HTML to PDF using a WCF Service

TL; DR - "Talk is cheap. Show me the code."

Some time ago I wrote a post which demonstrated how you could make PDFs from HTML using C# and wkhtmltopdf. To my lasting surprise this has been the most popular post I've written. I recently put together an ASP.NET WCF service which exposed this functionality which I thought might be worth sharing. The code can be found on GitHub here.

A little more detail

I should say up front that I'm still a little ambivalent about how sensible an idea this is. Behind the scenes this WCF service is remotely firing up wkhtmltopdf using System.Diagnostics.Process. I feel a little wary about recommending this as a solution for a variety of not particularly defined reasons. However, I have to say I've found this pretty stable and reliable. Bottom line it seems to work and work consistently. But I though I should include a caveat emptor; there is probably a better approach than this available. Anyway...

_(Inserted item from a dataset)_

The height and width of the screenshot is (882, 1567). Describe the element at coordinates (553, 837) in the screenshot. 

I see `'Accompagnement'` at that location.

There isn't actually a great deal to say about this WCF service. It should (hopefully) just do what it says on the tin. Putting it together didn't involve a great deal of work; essentially it takes the code from the initial blog post and just wraps it in a WCF service called PdfMaker. The service exposes 2 methods:

  1. GetPdf - given a supplied URL this method creates a PDF and then returns it as a Stream to the client
  2. GetPdfUrl - given a supplied URL this method creates a PDF and then returns the location of it to the client

Both of these methods also set a Location header in the response indicating the location of the created PDF.

That which binds us

The service uses webHttpBinding. This is commonly employed when people want to expose a RESTful WCF service. The reason I've used this binding is I wanted a simple "in" when calling the service. I wanted to be able to call the service via AJAX as well as directly by browsing to the service and supplying a URL-encoded URL like this:


You may wonder why I'm using for the example above. I chose this as Hacker News is a very simple site; very few resources and a small page size. This means the service has less work to do when creating the PDF; it's a quick demo.

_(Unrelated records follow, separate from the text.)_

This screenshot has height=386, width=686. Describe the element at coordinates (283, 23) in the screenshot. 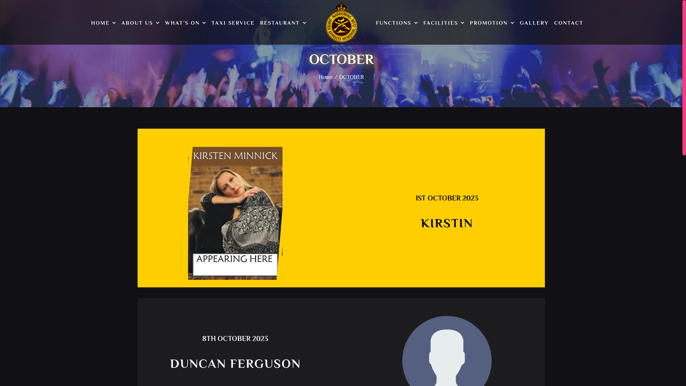

I see `'RESTAURANT'` at that location.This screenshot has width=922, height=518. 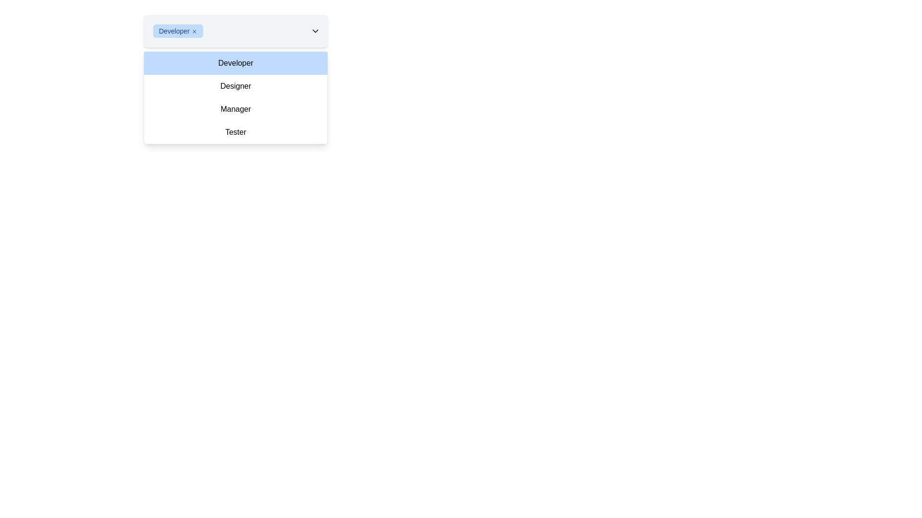 I want to click on the 'x' icon on the blue 'Developer' tag, so click(x=178, y=31).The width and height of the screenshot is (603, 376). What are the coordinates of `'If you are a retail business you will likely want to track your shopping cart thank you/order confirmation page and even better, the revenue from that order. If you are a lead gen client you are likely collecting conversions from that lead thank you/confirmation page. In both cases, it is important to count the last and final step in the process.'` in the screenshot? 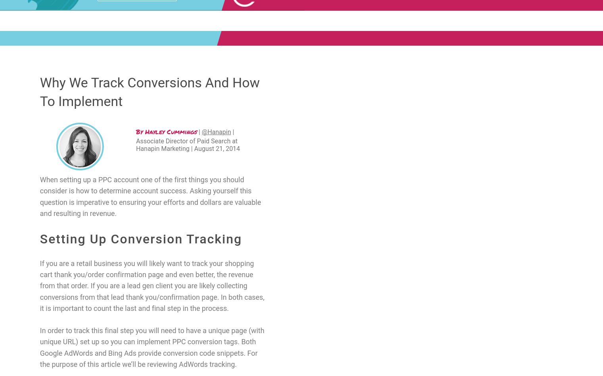 It's located at (151, 285).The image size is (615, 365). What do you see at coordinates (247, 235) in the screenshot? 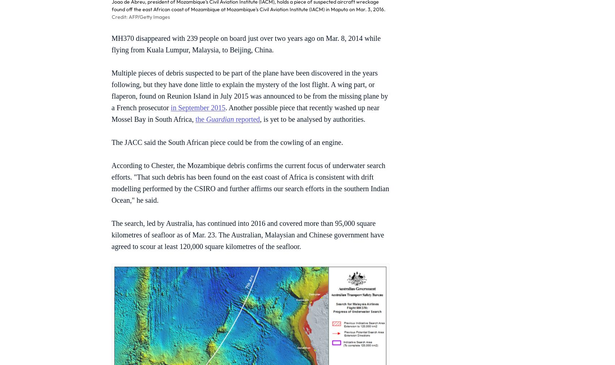
I see `'The search, led by Australia, has continued into 2016 and covered more than 95,000 square kilometres of seafloor as of Mar. 23. The Australian, Malaysian and Chinese government have agreed to scour at least 120,000 square kilometres of the seafloor.'` at bounding box center [247, 235].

I should say that this service is arguably *not* completely RESTful as each GET operation behind the scenes attempts to create a new PDF (arguably a side-effect). These should probably be POST operations as they create a new resource each time they're hit. However, if they were I wouldn't be able to just enter a URL into a browser for testing and that's really useful. So tough, I shake my fist at the devotees of pure REST on this occasion. (If I should be attacked in the street shortly after this blog is posted then the police should be advised this is good line of inquiry...)

Good behaviour

It's worth noting that automaticFormatSelectionEnabled set to true on the behaviour so that content negotiation is enabled. Obviously for the GetPdf action this is rather meaningless as it's a stream that's passed back. However, for the GetPdfUrl action the returned string can either be JSON or XML. The Fiddler screenshots below demonstrate this in action:



Test Harness

As a final touch I added in a test harness in the form of Demo.aspx. If you browse to it you'll see a screen a little like this:

It's fairly self-explanatory as you can see. And here's an example of the output generated when pointing at Hacker News:

And that's it. If there was a need this service could be easily extended to leverage the various options that wkhtmltopdf makes available. Hope people find it useful.